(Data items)
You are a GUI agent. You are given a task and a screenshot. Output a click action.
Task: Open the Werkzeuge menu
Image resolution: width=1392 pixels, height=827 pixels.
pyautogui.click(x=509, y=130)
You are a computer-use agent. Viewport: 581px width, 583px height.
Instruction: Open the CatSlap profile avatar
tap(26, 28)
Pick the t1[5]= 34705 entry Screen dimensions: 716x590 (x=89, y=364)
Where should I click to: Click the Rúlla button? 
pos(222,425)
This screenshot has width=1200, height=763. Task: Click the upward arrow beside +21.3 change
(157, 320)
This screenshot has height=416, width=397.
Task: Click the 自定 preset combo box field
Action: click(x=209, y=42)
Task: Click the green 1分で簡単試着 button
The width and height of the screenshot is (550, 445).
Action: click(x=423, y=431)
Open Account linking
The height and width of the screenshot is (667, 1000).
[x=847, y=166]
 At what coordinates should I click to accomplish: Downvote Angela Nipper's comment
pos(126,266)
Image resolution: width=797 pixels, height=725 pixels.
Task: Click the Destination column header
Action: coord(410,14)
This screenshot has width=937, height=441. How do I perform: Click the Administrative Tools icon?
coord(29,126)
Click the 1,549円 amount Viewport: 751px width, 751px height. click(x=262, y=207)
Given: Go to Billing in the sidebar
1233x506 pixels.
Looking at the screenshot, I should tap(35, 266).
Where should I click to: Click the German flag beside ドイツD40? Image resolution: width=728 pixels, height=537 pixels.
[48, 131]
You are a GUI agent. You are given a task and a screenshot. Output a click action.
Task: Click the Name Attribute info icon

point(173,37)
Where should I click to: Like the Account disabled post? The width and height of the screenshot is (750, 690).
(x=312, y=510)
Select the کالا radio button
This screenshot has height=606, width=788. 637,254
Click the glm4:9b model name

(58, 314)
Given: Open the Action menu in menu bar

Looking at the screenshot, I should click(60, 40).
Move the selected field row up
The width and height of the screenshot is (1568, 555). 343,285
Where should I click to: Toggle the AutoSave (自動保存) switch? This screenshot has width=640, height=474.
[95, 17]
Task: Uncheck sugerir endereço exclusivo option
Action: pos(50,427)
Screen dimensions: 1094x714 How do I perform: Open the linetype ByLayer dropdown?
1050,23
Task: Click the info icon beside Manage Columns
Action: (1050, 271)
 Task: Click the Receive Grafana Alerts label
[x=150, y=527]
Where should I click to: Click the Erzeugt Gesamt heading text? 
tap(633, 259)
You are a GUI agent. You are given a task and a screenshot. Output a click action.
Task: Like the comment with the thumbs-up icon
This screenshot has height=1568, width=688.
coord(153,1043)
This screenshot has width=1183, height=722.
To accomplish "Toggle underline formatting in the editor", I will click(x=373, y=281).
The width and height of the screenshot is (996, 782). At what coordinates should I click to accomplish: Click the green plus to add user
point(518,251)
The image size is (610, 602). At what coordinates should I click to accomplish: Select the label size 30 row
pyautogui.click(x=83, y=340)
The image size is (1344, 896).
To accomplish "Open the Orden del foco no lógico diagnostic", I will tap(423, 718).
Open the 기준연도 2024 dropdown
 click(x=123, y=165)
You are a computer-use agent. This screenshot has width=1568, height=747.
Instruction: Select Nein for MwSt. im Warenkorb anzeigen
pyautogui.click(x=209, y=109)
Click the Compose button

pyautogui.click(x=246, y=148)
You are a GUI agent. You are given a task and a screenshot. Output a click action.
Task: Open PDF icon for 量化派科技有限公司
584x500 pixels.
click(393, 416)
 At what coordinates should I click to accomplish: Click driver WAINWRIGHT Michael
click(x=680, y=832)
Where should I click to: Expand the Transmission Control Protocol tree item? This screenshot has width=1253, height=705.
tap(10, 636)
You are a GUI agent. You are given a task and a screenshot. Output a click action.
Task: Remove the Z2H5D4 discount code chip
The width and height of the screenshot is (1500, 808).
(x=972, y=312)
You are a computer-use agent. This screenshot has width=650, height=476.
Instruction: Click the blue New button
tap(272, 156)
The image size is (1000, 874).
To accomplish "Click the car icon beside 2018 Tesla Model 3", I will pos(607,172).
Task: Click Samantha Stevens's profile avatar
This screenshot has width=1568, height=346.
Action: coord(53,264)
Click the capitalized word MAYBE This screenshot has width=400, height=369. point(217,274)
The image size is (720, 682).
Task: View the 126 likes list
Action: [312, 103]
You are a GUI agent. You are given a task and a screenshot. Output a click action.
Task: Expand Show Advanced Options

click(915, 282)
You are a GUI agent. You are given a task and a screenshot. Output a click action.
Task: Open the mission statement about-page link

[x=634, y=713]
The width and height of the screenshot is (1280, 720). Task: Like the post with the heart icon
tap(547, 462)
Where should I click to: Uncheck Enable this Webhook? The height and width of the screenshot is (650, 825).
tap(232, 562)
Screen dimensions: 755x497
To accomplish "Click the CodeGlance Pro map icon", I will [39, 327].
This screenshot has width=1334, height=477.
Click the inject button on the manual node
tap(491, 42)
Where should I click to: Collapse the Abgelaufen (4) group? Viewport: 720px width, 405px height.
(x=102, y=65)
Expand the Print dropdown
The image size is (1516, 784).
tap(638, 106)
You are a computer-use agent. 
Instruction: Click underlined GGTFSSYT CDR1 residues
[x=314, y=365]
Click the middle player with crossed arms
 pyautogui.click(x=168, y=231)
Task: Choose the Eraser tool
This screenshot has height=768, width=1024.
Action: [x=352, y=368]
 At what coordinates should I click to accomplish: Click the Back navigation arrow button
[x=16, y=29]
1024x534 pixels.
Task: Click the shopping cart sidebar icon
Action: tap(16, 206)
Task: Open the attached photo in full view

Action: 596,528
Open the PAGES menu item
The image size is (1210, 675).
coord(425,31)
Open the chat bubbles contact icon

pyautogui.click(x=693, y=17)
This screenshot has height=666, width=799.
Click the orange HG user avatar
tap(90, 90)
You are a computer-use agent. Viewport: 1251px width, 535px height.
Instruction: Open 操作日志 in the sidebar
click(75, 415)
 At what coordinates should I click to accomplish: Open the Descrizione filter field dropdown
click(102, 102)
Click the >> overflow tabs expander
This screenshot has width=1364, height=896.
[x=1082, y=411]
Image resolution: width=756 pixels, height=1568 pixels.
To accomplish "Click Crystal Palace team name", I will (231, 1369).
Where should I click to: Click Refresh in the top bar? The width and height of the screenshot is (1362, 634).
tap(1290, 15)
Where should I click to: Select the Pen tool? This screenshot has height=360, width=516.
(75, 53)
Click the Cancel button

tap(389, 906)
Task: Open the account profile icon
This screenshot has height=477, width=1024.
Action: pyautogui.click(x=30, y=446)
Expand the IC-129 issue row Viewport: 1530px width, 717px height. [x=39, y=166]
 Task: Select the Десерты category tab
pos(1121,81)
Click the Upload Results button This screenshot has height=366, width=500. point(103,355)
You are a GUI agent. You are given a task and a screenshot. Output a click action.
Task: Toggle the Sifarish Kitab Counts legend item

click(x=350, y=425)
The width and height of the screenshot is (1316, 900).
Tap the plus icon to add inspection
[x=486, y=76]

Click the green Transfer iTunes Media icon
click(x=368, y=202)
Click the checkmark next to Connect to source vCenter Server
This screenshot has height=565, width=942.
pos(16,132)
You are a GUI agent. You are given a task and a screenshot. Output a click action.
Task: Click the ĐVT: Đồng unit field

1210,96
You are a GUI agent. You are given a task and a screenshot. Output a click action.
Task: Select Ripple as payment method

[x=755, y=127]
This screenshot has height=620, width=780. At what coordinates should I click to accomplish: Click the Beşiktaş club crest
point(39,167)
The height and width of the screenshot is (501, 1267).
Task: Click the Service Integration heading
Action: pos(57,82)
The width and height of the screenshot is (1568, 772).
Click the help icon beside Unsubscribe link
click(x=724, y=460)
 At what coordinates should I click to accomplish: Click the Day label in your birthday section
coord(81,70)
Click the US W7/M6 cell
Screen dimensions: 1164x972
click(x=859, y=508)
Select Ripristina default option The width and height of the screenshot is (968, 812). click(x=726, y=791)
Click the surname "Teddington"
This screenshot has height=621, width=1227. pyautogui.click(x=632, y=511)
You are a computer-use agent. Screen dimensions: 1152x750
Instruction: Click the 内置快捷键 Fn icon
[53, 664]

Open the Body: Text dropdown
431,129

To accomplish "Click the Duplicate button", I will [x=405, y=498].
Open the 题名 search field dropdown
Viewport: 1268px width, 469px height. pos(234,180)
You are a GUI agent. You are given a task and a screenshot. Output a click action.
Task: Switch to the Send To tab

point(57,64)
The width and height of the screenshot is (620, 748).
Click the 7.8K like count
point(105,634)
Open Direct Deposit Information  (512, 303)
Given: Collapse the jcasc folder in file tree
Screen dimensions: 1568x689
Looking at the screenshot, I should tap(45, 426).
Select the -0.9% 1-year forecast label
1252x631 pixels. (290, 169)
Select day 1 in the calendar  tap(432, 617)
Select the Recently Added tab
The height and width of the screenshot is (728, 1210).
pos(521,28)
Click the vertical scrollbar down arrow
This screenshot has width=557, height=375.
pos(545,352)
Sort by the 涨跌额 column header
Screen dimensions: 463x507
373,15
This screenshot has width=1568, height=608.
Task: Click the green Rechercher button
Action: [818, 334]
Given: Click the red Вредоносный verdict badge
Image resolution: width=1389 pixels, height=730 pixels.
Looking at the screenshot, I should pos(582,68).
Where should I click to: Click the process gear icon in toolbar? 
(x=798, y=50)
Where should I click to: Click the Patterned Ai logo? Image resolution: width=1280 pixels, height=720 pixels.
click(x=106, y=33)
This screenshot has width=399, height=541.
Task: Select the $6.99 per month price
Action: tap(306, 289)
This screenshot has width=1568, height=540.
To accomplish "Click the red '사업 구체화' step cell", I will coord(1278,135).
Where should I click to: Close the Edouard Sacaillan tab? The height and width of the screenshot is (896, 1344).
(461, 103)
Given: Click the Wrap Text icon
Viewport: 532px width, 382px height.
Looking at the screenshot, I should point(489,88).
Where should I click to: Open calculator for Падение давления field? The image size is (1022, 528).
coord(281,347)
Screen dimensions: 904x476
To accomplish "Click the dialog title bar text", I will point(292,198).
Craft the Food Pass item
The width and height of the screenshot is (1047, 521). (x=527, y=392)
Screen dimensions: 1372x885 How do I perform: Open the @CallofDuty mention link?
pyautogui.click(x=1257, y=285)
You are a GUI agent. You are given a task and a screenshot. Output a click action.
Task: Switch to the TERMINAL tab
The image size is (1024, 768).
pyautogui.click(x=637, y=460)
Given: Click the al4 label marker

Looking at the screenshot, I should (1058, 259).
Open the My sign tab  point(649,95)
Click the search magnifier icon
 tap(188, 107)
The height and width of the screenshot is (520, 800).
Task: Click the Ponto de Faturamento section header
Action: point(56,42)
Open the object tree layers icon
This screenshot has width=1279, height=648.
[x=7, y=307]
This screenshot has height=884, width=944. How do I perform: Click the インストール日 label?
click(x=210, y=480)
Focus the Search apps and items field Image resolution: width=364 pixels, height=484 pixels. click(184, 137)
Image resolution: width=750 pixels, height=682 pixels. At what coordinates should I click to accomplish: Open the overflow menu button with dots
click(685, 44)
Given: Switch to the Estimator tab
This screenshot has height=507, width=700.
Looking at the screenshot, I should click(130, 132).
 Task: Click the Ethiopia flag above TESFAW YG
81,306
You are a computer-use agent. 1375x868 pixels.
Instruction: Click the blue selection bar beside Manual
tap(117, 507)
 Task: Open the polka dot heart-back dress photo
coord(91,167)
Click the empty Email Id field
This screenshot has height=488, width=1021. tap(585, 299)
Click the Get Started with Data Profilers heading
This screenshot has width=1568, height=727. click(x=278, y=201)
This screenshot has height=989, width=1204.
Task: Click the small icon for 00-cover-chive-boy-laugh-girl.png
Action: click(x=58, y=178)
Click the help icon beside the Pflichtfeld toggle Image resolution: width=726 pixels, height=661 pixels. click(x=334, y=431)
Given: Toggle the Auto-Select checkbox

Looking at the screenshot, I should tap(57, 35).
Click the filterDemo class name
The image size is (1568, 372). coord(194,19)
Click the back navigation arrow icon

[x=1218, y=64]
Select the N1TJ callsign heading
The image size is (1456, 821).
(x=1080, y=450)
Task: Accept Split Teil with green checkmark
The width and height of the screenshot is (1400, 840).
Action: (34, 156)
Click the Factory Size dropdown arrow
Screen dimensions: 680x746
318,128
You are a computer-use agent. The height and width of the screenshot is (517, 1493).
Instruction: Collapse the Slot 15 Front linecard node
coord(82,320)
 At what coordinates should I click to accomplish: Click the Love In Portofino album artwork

# THE TASK:
Retype only the stretch of lines above starting at the one with "Task: Open the attached photo in full view" and stopping at the one with "You are a computer-use agent. Viewport: 1251px", exactly as written, with both kept.

# TASK OUTPUT:
Task: Open the attached photo in full view

Action: 596,528
Open the PAGES menu item
The image size is (1210, 675).
coord(425,31)
Open the chat bubbles contact icon

pyautogui.click(x=693, y=17)
This screenshot has height=666, width=799.
Click the orange HG user avatar
tap(90, 90)
You are a computer-use agent. Viewport: 1251px width, 535px height.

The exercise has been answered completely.